● Document segment
==============================
The Flexible Clean Propulsion Technologies (Flex-CPT) project is uniquely positioned to overcome the challenges en route to zero-emission marine and off-road transport. Its goal is to establish an economically stable, zero-emission future for the Finnish powertrain industry, departing boldly from locally driven, single-fuel agendas.
The project acknowledges that effective decarbonisation means embracing all new zero-carbon fuel options, like hydrogen and ammonia, alongside more mature low-carbon choices such as methane, methanol and biodiesels. This level of multi-fuel integration is an unparalleled technological challenge for powertrain development.
The Flex-CPT project aims to demonstrate robust powertrains achieving up to 100% reduction in tailpipe greenhouse gas emissions, optimising individual fuel streams according to availability, pricing, combustion efficiency and emissions. The project will use fuel-agnostic combustion and aftertreatment, supported by complementary electrification, to accommodate five enabling fuel categories within just two versatile engine platforms. These will handle a wide range of power demands for off-road and marine transport, with minimal hardware adjustments. Fuel-quality adaptive control functions and self-learning capabilities will help address multi-fuel calibration complexity.
The Flex-CPT research plan incorporates 33 innovations, ranging from fuel reforming-based reactivity on demand and adaptive aftertreatment deposit formation control, through to thermal management of hybrid systems exploiting the synergy of fuel storage technology with electrification.
The project content is grouped into five techno-economical work packages (WP1- WP5), with a separate one (WP0), committed to project management.
WP Leader: Merja Kangasjärvi and Aino Myllykangas, University of Vaasa
Research organizations: All consortium members.
Companies: All consortium members.
WP0 focuses on efficient project management and assisting other WPs and company projects achieve their goals. WP Leaders act as Project Managers. Their responsibilities include project administration, internal communication and external dissemination of the project:
WP Leader: Maciej Mikulski, University of Vaasa
Research organisations: University of Vaasa; Aalto University; Åbo Akademi University; VTT Technical Research Centre of Finland; University of Turku
Companies: Wärtsilä; AGCO Power
International collaboration partners: Lund University (Sweden); Lublin University of Technology (Poland); Hitit University (Türkiye)
We develop multi-fuel powertrain capabilities—the core objective of the project—by advancing co-combustion solutions for gaseous fuels of varying compositions. Building on the next-generation marine engine platform, which incorporates reactivity-controlled compression ignition (RCCI) and variable valve actuation (VVA) technologies, we focus on the flexible integration of hydrogen and onboard reformed ammonia into the existing natural gas baseline.
This is achieved through an innovative virtual development framework which leverages fast, predictive models. These allow efficient development of the enabling control solutions and reduce experimental calibration efforts.
==============================
● Prompt 1
How many innovations does the Flex-CPT project description say its research plan incorporates?

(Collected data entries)
==============================
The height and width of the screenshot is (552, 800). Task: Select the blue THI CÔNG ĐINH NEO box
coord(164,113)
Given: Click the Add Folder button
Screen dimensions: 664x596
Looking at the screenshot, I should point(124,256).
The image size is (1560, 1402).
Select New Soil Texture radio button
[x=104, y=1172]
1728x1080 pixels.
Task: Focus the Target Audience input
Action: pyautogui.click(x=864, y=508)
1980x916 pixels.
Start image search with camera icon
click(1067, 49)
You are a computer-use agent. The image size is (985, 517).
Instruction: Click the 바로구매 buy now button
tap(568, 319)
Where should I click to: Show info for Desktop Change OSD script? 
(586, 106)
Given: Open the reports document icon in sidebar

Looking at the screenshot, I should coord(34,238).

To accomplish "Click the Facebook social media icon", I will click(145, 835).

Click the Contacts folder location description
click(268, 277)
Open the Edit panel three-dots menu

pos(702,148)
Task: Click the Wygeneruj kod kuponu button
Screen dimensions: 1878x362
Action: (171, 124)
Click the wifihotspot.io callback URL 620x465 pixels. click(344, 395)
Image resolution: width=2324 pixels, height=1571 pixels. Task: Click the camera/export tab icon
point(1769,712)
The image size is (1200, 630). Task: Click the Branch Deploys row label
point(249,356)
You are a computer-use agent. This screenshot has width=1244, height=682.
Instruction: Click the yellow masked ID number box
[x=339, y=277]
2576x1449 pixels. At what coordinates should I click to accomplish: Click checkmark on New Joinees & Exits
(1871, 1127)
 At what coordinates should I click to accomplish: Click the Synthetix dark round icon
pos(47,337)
==============================
● Prompt 2
Reproduce every line of the collected data entries above, keeping each line unchanged.

● Exercise solution 1
33

● Exercise solution 2
The height and width of the screenshot is (552, 800). Task: Select the blue THI CÔNG ĐINH NEO box
coord(164,113)
Given: Click the Add Folder button
Screen dimensions: 664x596
Looking at the screenshot, I should point(124,256).
The image size is (1560, 1402).
Select New Soil Texture radio button
[x=104, y=1172]
1728x1080 pixels.
Task: Focus the Target Audience input
Action: pyautogui.click(x=864, y=508)
1980x916 pixels.
Start image search with camera icon
click(1067, 49)
You are a computer-use agent. The image size is (985, 517).
Instruction: Click the 바로구매 buy now button
tap(568, 319)
Where should I click to: Show info for Desktop Change OSD script? 
(586, 106)
Given: Open the reports document icon in sidebar

Looking at the screenshot, I should coord(34,238).

To accomplish "Click the Facebook social media icon", I will click(145, 835).

Click the Contacts folder location description
click(268, 277)
Open the Edit panel three-dots menu

pos(702,148)
Task: Click the Wygeneruj kod kuponu button
Screen dimensions: 1878x362
Action: (171, 124)
Click the wifihotspot.io callback URL 620x465 pixels. click(344, 395)
Image resolution: width=2324 pixels, height=1571 pixels. Task: Click the camera/export tab icon
point(1769,712)
The image size is (1200, 630). Task: Click the Branch Deploys row label
point(249,356)
You are a computer-use agent. This screenshot has width=1244, height=682.
Instruction: Click the yellow masked ID number box
[x=339, y=277]
2576x1449 pixels. At what coordinates should I click to accomplish: Click checkmark on New Joinees & Exits
(1871, 1127)
 At what coordinates should I click to accomplish: Click the Synthetix dark round icon
pos(47,337)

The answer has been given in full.